- Recorded data -
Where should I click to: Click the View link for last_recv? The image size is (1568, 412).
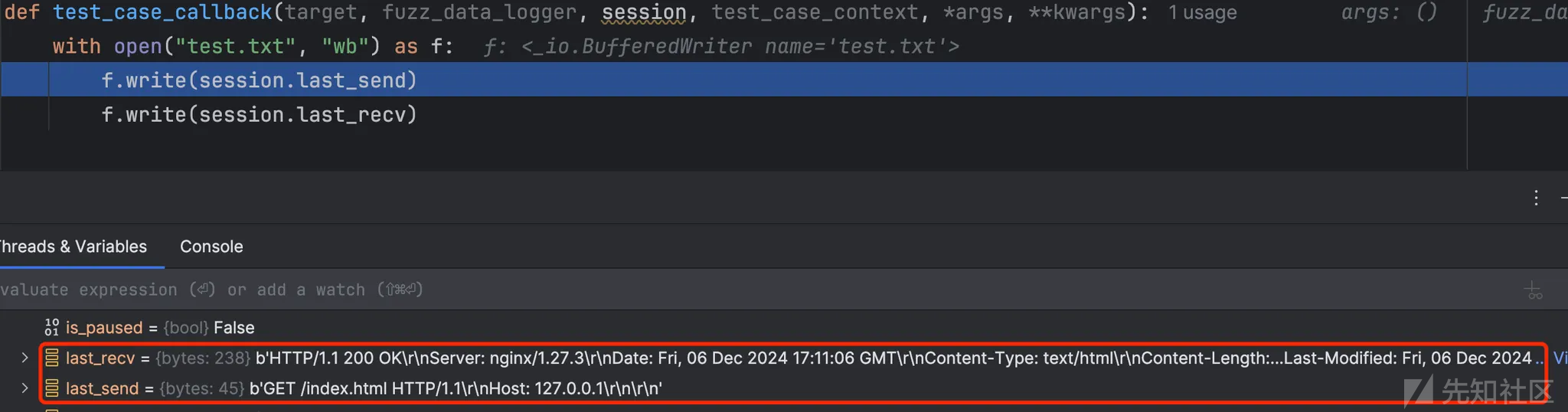point(1560,358)
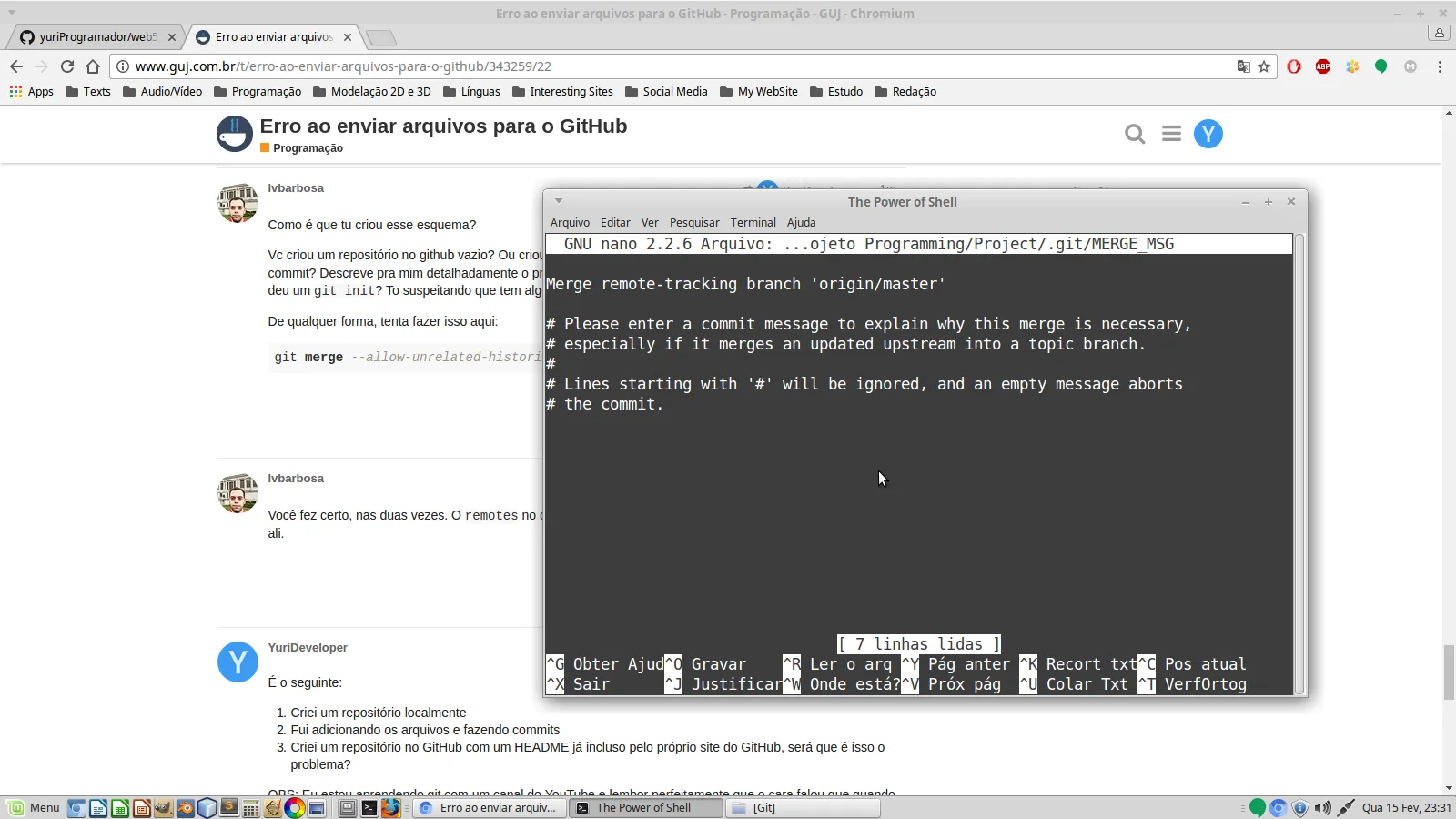
Task: Bookmark this page with the star icon
Action: coord(1264,66)
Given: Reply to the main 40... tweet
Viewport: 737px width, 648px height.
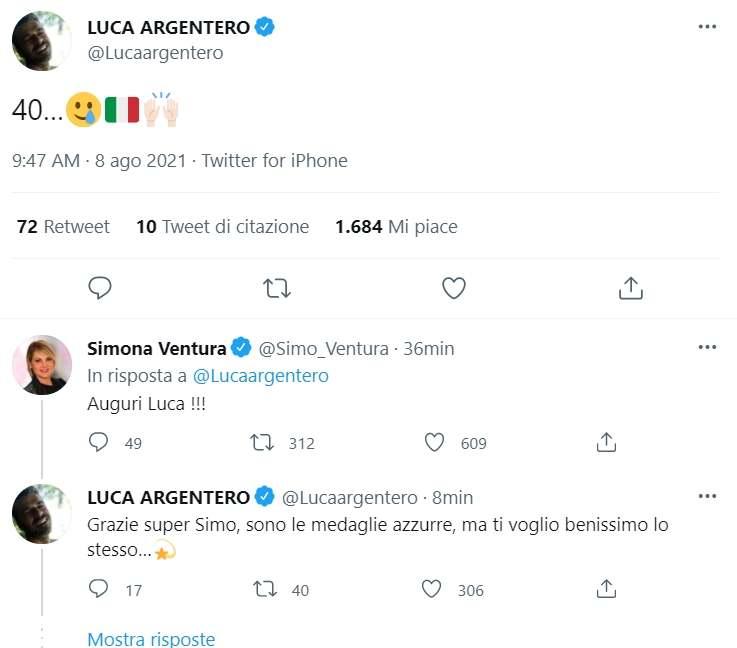Looking at the screenshot, I should (99, 288).
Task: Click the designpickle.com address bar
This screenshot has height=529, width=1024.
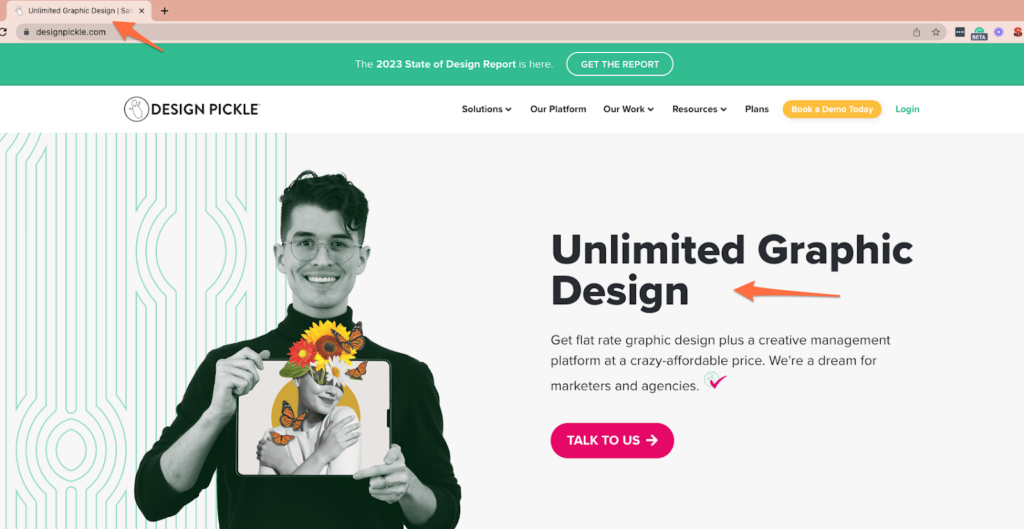Action: pyautogui.click(x=457, y=32)
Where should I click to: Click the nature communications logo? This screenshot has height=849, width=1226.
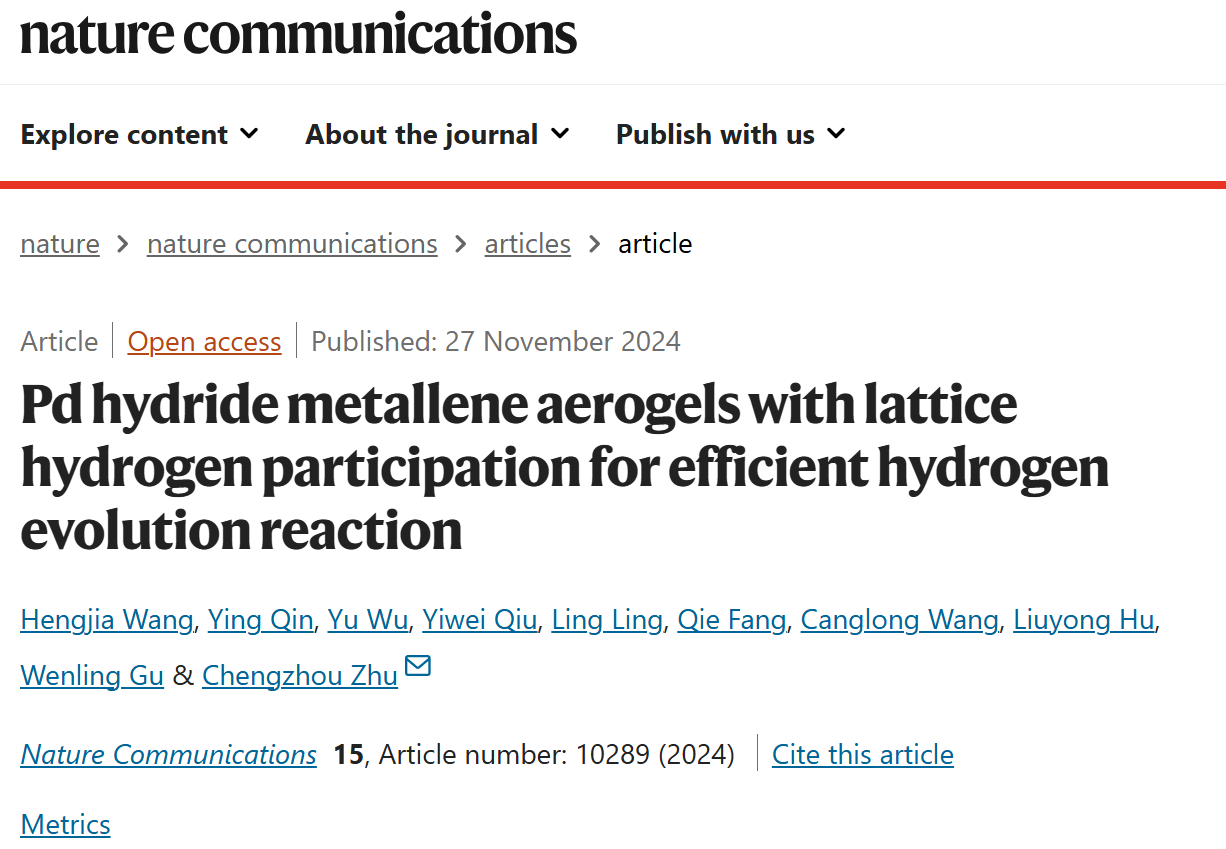pyautogui.click(x=298, y=34)
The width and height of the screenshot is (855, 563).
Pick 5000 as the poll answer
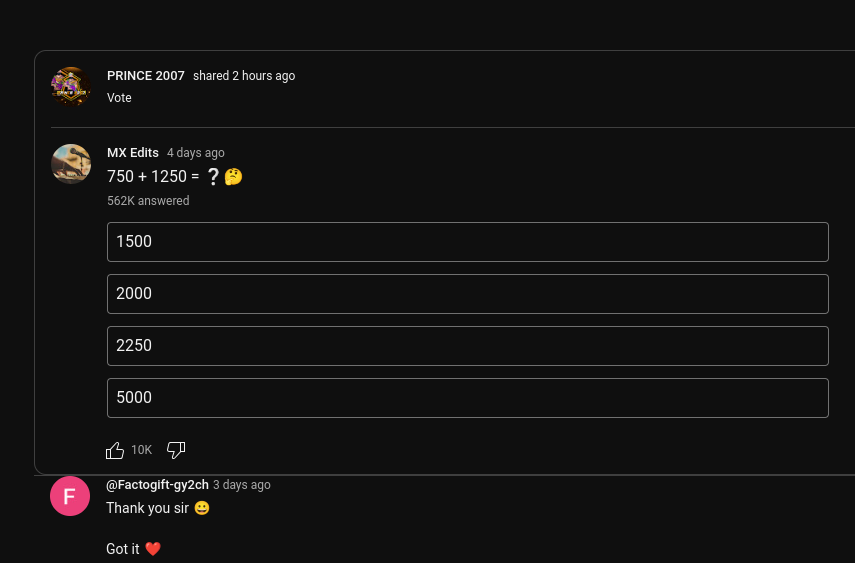click(467, 398)
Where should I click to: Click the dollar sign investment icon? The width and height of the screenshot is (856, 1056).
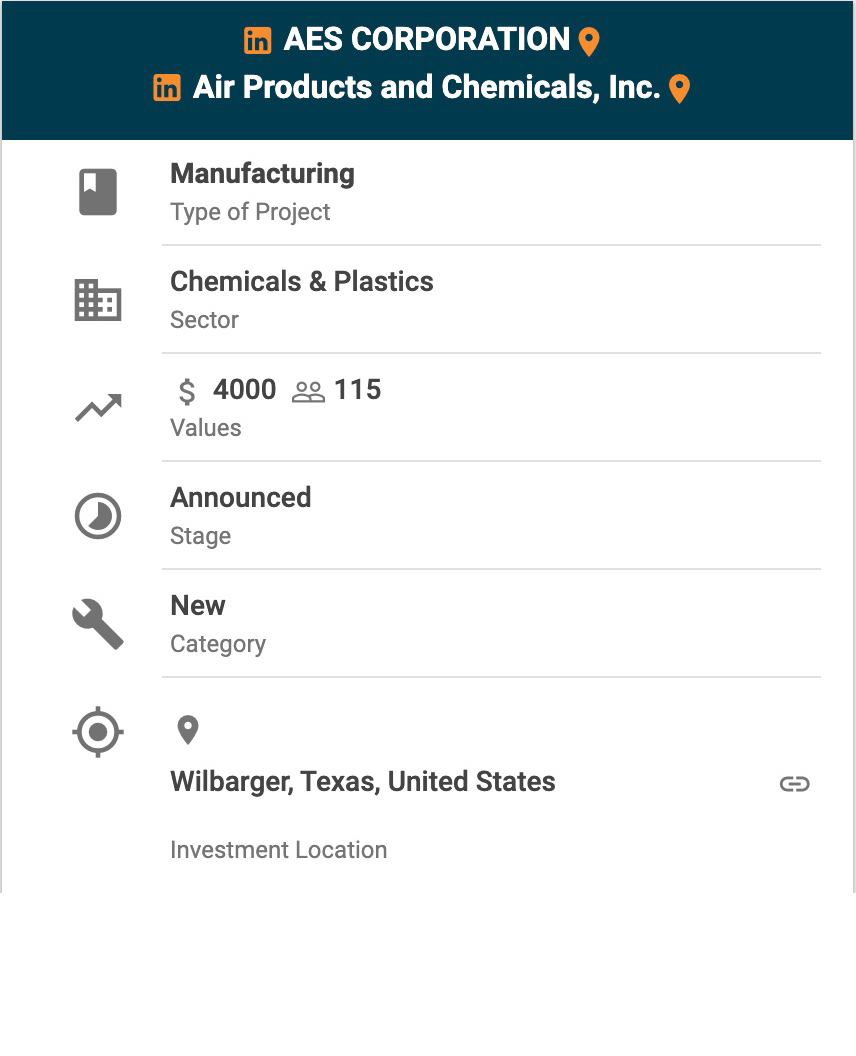tap(187, 391)
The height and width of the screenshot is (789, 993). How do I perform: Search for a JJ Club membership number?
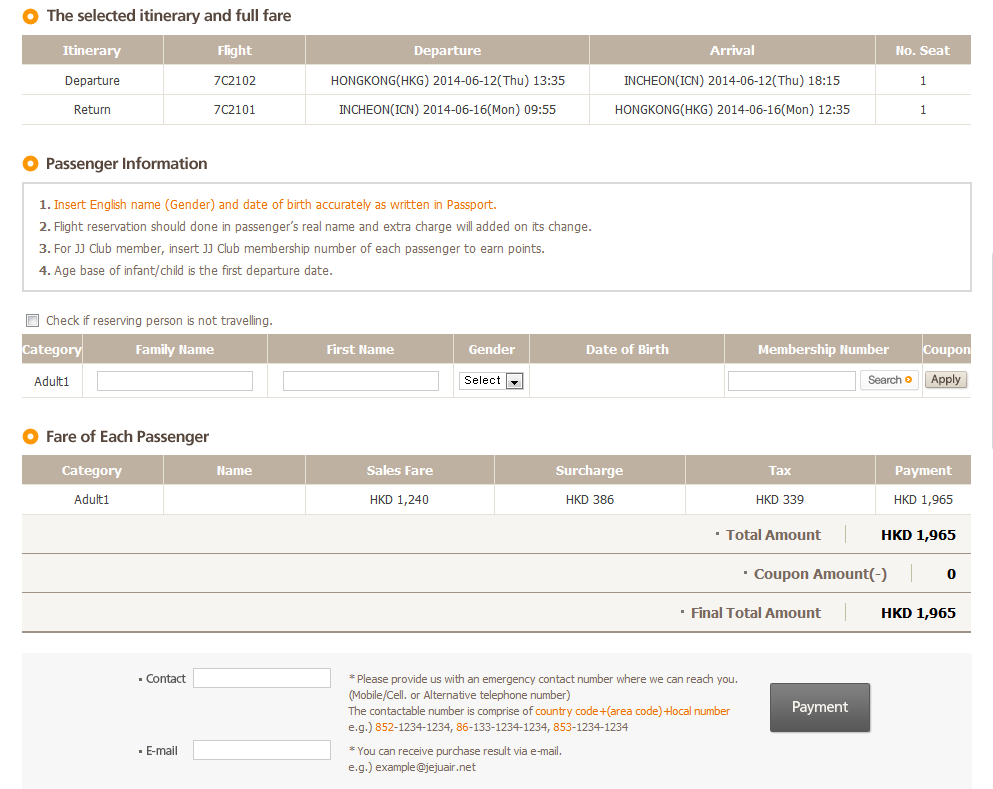[x=889, y=380]
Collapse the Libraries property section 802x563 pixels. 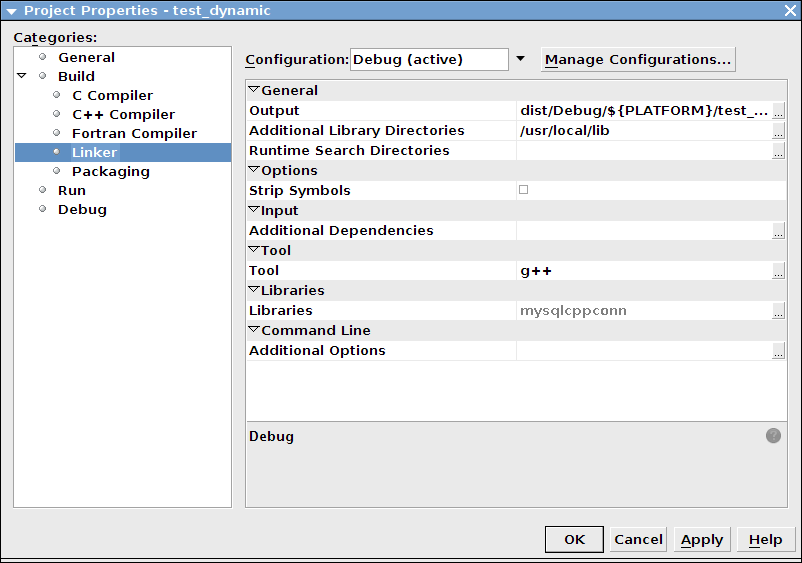pos(254,290)
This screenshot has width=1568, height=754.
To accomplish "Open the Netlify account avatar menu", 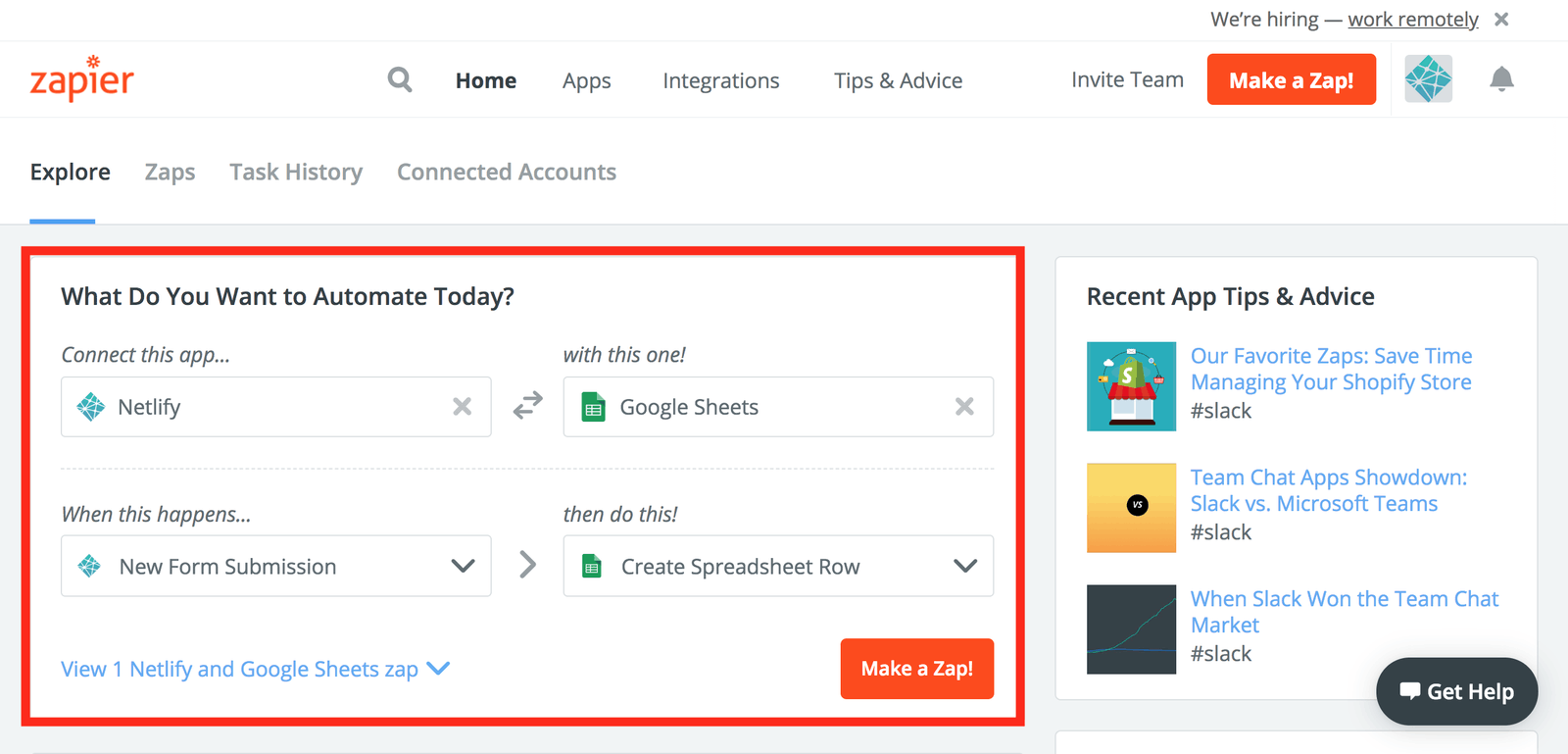I will 1428,79.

- What this task involves -
Look above for the line with "Given: Reply to the main 40... tweet" and the line with "The width and height of the screenshot is (855, 563).". Give again exactly those two lines and all lines between them, pictures excluded.

- Result -
Given: Reply to the main 40... tweet
Viewport: 737px width, 648px height.
Looking at the screenshot, I should (99, 288).
Task: Click the designpickle.com address bar
This screenshot has height=529, width=1024.
Action: pyautogui.click(x=457, y=32)
Where should I click to: Click the nature communications logo? This screenshot has height=849, width=1226.
pyautogui.click(x=298, y=34)
The width and height of the screenshot is (855, 563).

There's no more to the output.